Did you wonder why the Tokenizer in Keras reserve word_index 0? As a beginner in NLP field, I did.
from keras.preprocessing.text import Tokenizernum_words = 3
tk = kpt.Tokenizer(oov_token='UNK', num_words=num_words+1)
texts = ["my name is far faraway asdasd", "my name is","your name is"]
tk.fit_on_texts(texts)
print(tk.word_index)
print(tk.texts_to_sequences(texts))#output
{'your': 7, 'my': 3, 'name': 1, 'far': 4, 'faraway': 5, 'is': 2, 'UNK': 8, 'asdasd': 6}
[[3, 1, 2], [3, 1, 2], [1, 2]]
We can see the Keras assign UNK(UNKONWN) token index as word_count+1
. When I saw some preprocess code with TensorFlow, lots of works set the UNK token index as 0 in vocabulary.

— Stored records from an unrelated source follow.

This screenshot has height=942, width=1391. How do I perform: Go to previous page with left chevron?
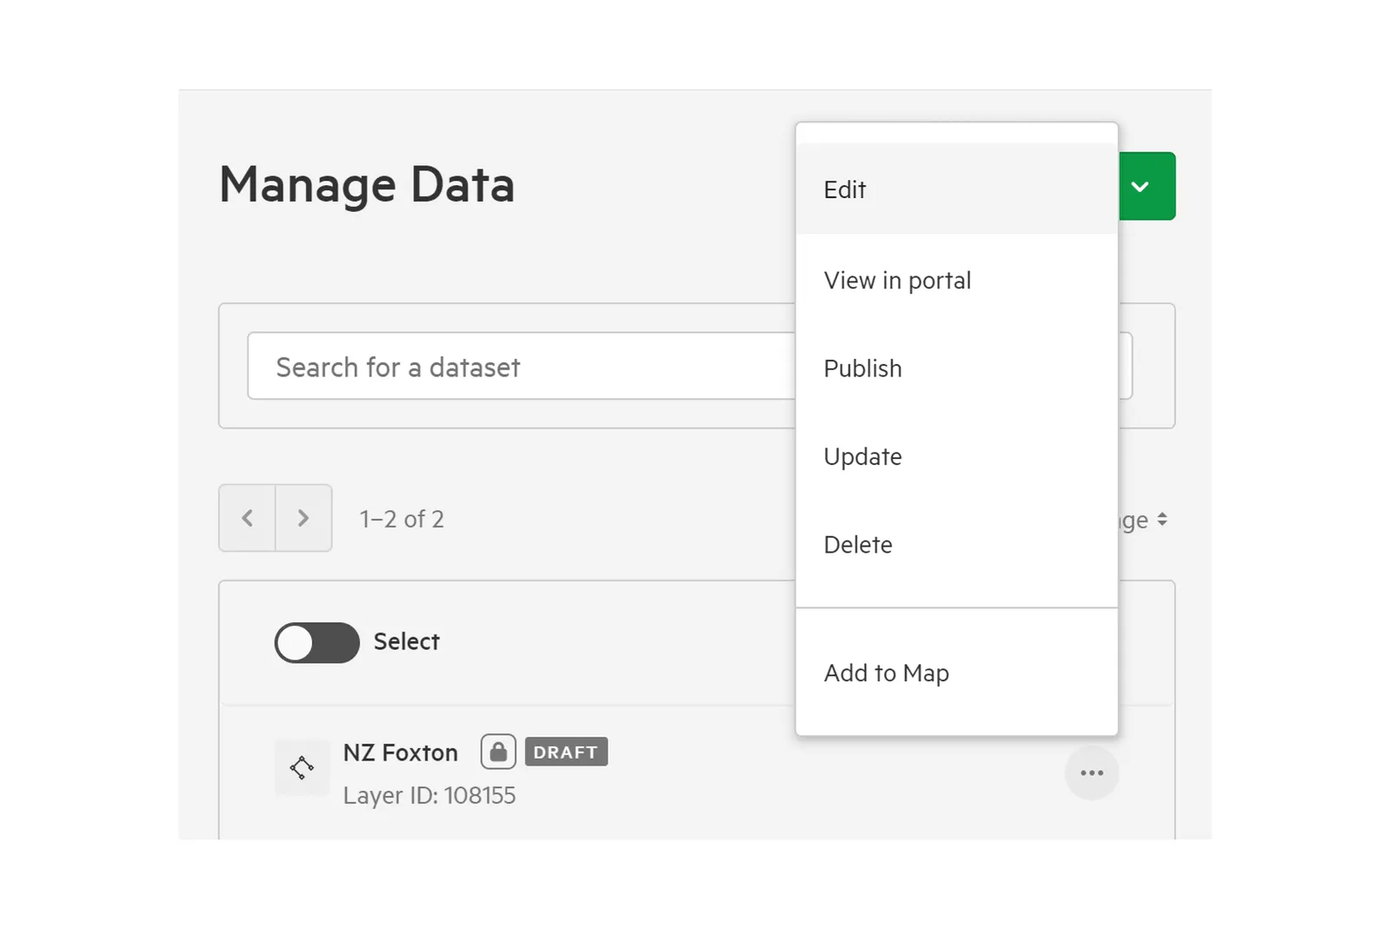(247, 518)
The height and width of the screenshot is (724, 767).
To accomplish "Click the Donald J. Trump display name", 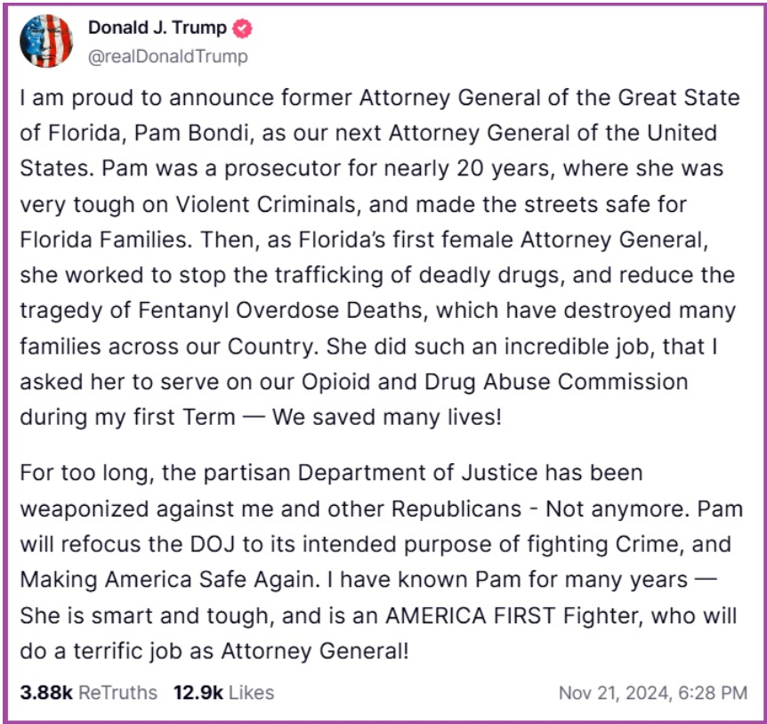I will pos(157,28).
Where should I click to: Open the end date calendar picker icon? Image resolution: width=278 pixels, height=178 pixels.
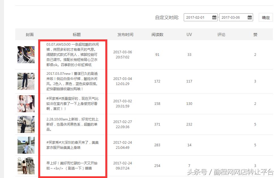click(x=249, y=17)
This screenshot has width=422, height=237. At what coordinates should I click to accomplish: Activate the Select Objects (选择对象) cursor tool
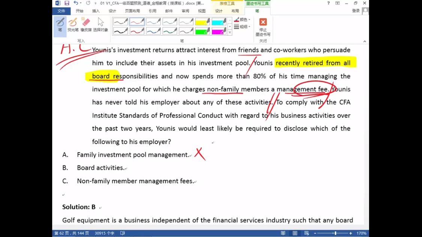click(100, 25)
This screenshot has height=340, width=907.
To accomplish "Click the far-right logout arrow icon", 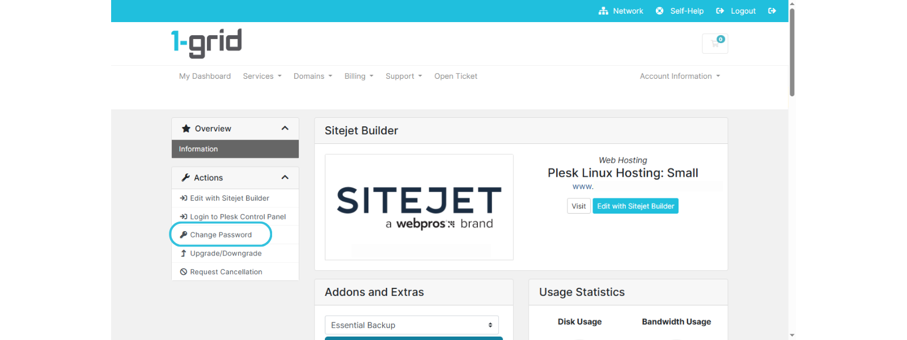I will (772, 11).
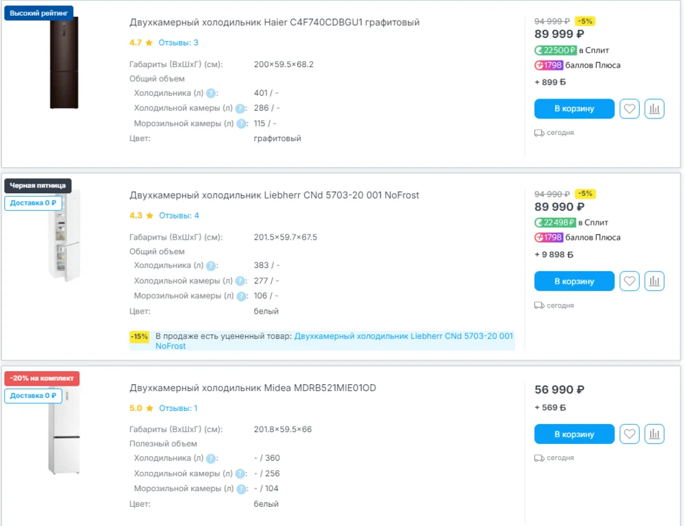Viewport: 685px width, 526px height.
Task: Click the graphite Haier refrigerator image
Action: 64,63
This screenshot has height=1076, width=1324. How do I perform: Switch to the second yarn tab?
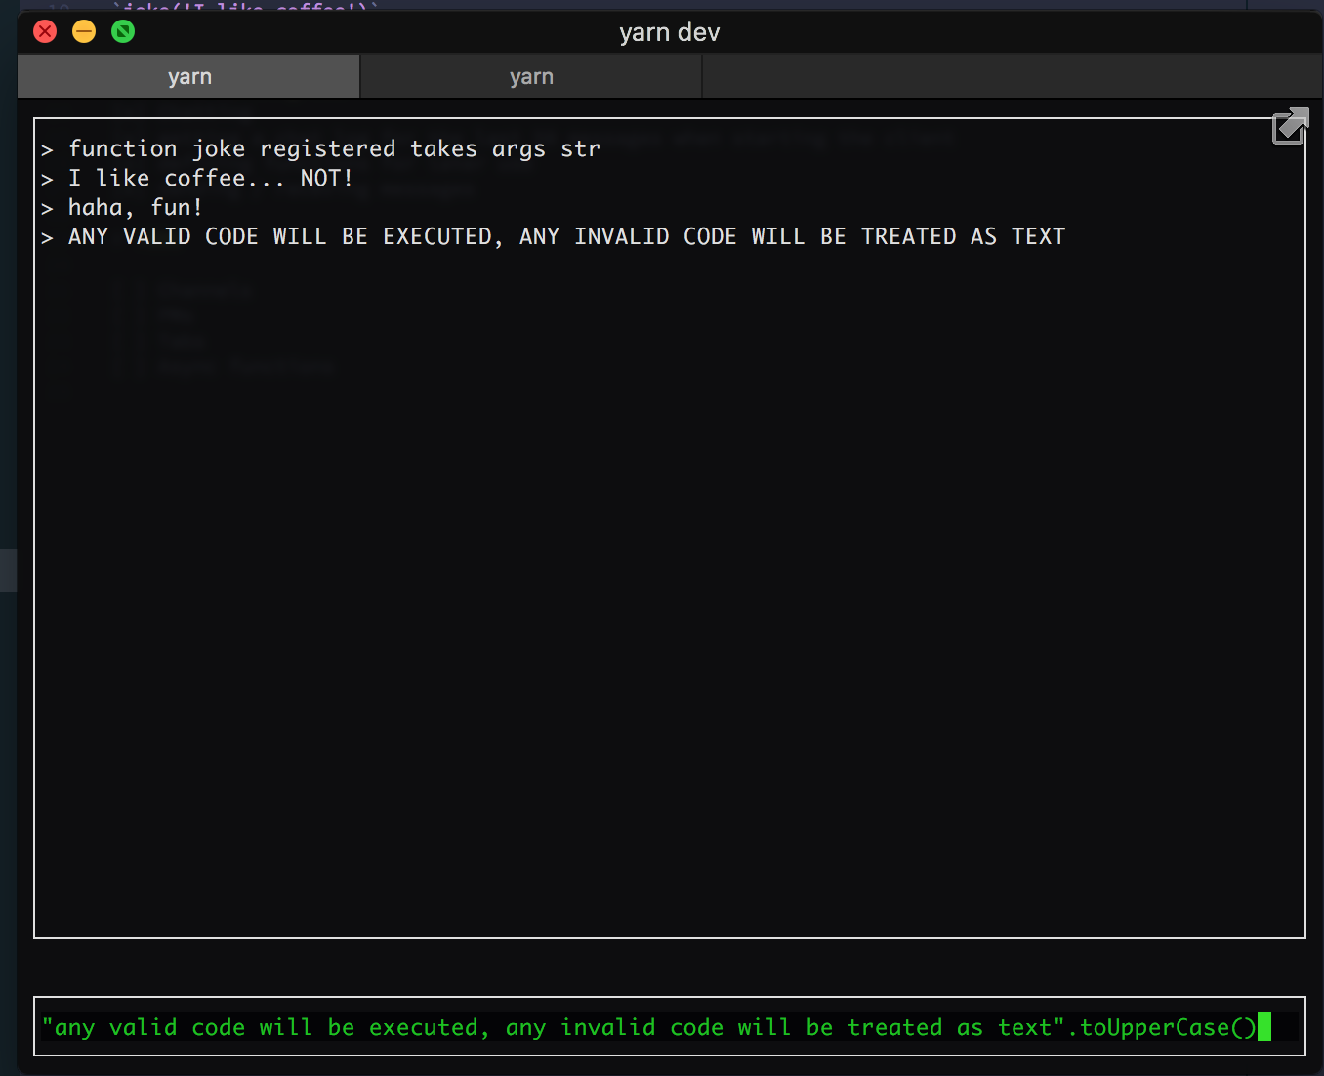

Why Keras choose word_count+1
as the index for UNK?
The reason is to distinguish between PAD and UNK. Because if we use pad_sequences
to pad the sentence to a fixed length, the pad value will be set as 0. For example, we take 10 as the sequence length.
from keras.preprocessing.sequence import pad_sequences
sequences = tk.texts_to_sequences(texts)
print(sequences)
data = pad_sequences(sequences, maxlen=10, padding='post')
print(data)
#output
[[3, 1, 2, 4, 4, 4], [3, 1, 2], [4, 1, 2]]
[[3 1 2 4 4 4 0 0 0 0]
[3 1 2 0 0 0 0 0 0 0]
[4 1 2 0 0 0 0 0 0 0]]
Because the UNK token index is 4 and PAD value is 0, so we can clearly distinguish them.
After all, this is the text preprocess pipline in Keras, if you do the preprocess job by yourself, you are feel free to set any index you like. But if you use Keras to do the preprocess, it is better to follow this convention.